Evan she is BEAUTIFUL !!!!!!!!!! I am seriously obsessed with kids, my fiance worries hahahaha. I can't wait for my own, but one day 
Show us a pic of your son too


----------



## sendie (Apr 19, 2009)

Love it! What a sweetie!


----------



## Yvonne G (Apr 19, 2009)

Aw-w-w! What a cutie pie. And getting her into the turtle clothing! Start her out early. 90% of the T-shirts in my closet have turtles or tortoise on them.

Yvonne


----------



## BigBiscuit (Apr 19, 2009)

I posted a picture of the family on the Thread by Rich "Show Yourself."

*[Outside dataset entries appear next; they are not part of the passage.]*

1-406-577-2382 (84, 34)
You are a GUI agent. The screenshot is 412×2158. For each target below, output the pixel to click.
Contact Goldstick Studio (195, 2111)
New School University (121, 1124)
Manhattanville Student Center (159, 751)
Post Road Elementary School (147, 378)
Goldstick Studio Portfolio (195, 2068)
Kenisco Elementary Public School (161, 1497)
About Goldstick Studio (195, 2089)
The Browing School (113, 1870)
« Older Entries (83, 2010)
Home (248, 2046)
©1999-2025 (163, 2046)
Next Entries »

Thanks for all your nice comments.


----------



## tortoisenerd (Apr 19, 2009)

awww that's awesome. I'm really into airplanes too, and plan to outfit future kids in airplane and tortoise gear! Share away.


----------



## Isa (Apr 19, 2009)

What a beautiful little baby , her outfit is so cute 
Thanks for sharing.


----------



## Weloveourtortoise (Apr 19, 2009)

She is so adorable & the onesy!!!


----------



## Crazy1 (Apr 20, 2009)

BigBiscuit said:


> Hello All,
> 
> I am not trying to be the corny parent, and show off my kids, but my wife just got this outfit for our daughter and wanted to post it.



Sure you don't. Evan, I would be disappointed if you weren't being one of us corny Parents showing of their kids. REMEMBER who you are dealing with here WE LOVE PIC. What a beauty of a little one you have there. And who wouldn't want to show her off let alone her new tort onesy. Did your wife make that Evan? Congrats, she is really a cutie.


----------



## BigBiscuit (Apr 20, 2009)

Crazy1 said:


> BigBiscuit said:
> 
> 
> > Hello All,
> ...



My wife said she found the onesie at Walmart. Thanks for your kind words.


----------